Peanut Butter, Anyone?
You have been given the responsibility to catch potential terrorists at an airport. You have complete control over developing procedures to screen passengers and weed out the terrorists as they try to sneak through your security. The burden that has been placed on your shoulders is immense. If a terrorist gets through lives could be lost. If the terrorist incident is then linked to a particular country a war could ensue resulting in the deaths of thousands. Travelers are counting on you to protect their safety as are your fellow citizens and your country. As you consider what kind of screening process to develop, you can be sure of one thing; whatever process you come up with, it will be flawed and will result in errors – guaranteed.
You are a sixteen year old girl who is scared to death that you might be pregnant. You attended a party at a friend’s house and while you had no intention of disappearing with that boy, the hormones were surging and things got out of hand. A few weeks later you confide your fears in your best friend, she goes down to the local drug store, summons up the courage, and buys you a pregnancy test. You take the pregnancy test into the bathroom and follow the instructions. You feel that your whole future hangs in the balance, depending on how the test results come out. There is one thing that you may not know, the test on which you feel your future depends upon is not 100% accurate and if you are nervous as you take the test and do not follow the procedures exactly, a percentage of the time the test will tell you that you are not pregnant when in fact you might be, or it may tell you that you are pregnant when in reality you are not. One such home pregnancy test in 2004 was found to be in error 30% of the time.

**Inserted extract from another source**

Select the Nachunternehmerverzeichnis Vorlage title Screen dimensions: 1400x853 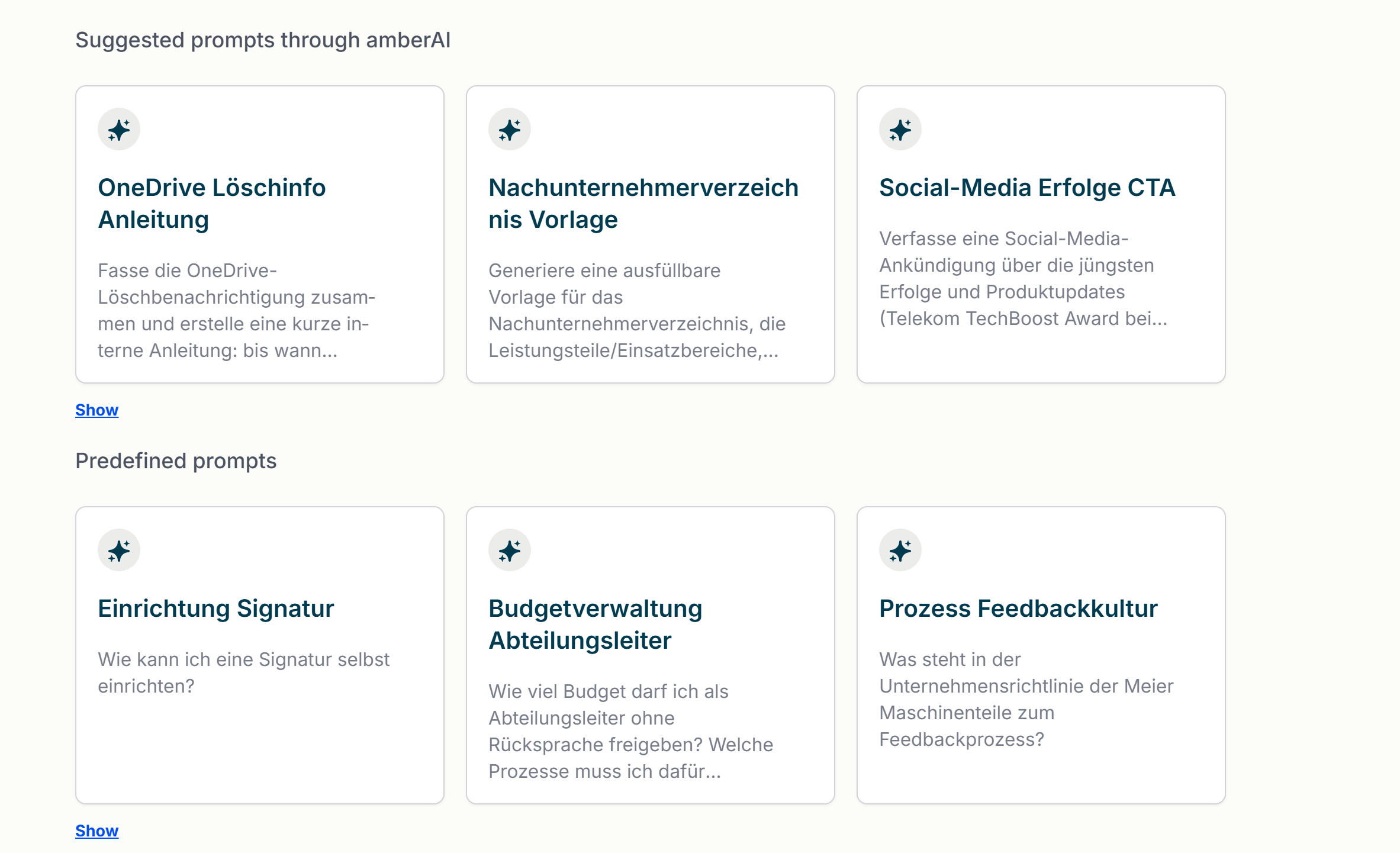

You are a 50-year old male and you religiously monitor your health, having an annual medical checkup. During your most recent annual medical checkup the doctor notices some symptoms, weight loss, pain in the upper abdomen, jaundice, dark urine, some blood clots. These are all symptoms of a potentially lethal cancer which kills the vast majority of those afflicted, or they could be symptoms totally unrelated to cancer. The doctor orders more extensive tests, trying to reduce the potential for a misdiagnosis and you begin to think of your wife and children and what the future might hold for them. The additional tests come back positive, you are found to have cancer, a cancer that you have likely had for a few years. Why wasn’t it detected during an earlier physical? There is no reliable test, one with an acceptable error rate, for that type of cancer in its early stages and it is usually only detected when it is quite advanced.
You are a quality control inspector at a peanut processing plant. Once an hour you draw a sample of peanut paste off the line to test it for any contamination. You take your sampled paste to your inspection room and one test you conduct is for salmonella. The results of this test are not available until the next day as the salmonella bacteria has to be cultured in the lab in order to be seen and the test successfully conducted. Today’s production batch sits in storage awaiting your confirmation that it is safe and can be shipped out. You are feeling some pressure from shipping who are awaiting your results. You may or may not know of the error rates that your screening tests typically have, but have been instructed that if your test comes back positive to re-run it to see if the positive findings happen again. While I don’t know the error rates of these tests myself, lets hypothetically say that if all procedures are correctly followed, with the culture allowed to grow at the right temperature for the right period of time, a test could hypothetically, say 10% of the time, report no contamination when there is contamination. If the test was run 10 times, by chance alone, one of those times a theoretically contaminated run of peanut paste will be given a clean bill of health. Said another way, if 10 samples from a contaminated production run were taken, with a 10% error rate, it would be normal for one of those tests to report no salmonella, even when it is actually present. If unscrupulous people wanted to use only that false report of no contamination and ignore the positive results, contaminated peanut paste could routinely enter the market. It is somewhat disturbing that a supplier of tests for salmonella uses words like “confidential” and “little training required” as selling points for their tests on their website. Customers of all types deserve and need to demand transparency and complete disclosure.
The two most common errors in any decision-making process are called false positives (Type I) and false negatives (Type II). A false positive is when a test or the decision making system says that something is there, or you should take a course of action when in fact you should not. Are those blips on the radar screen really incoming missiles? If I assume they are and take retaliatory action against what are actually birds flying in formation, I am guilty of false positive decision making, and perhaps of starting WWIII. If I assume, based on the information I have, that the economy is in a downward spiral and that my business is going to go downward with it, and I take action based on that assumption, I may create a self-fulfilling prophecy; cutting back on the resources I need to fulfill orders. And if I got it wrong and the economy does not go down, I have fallen victim to a false positive and have missed business opportunity. False negatives are when your results or logic lead you to believe something is not there when it fact it is or you forego a course of action when you should have taken it. If you assume those blips on the radar screen are birds and do nothing when they really were missiles, that is a false negative error in your decision making.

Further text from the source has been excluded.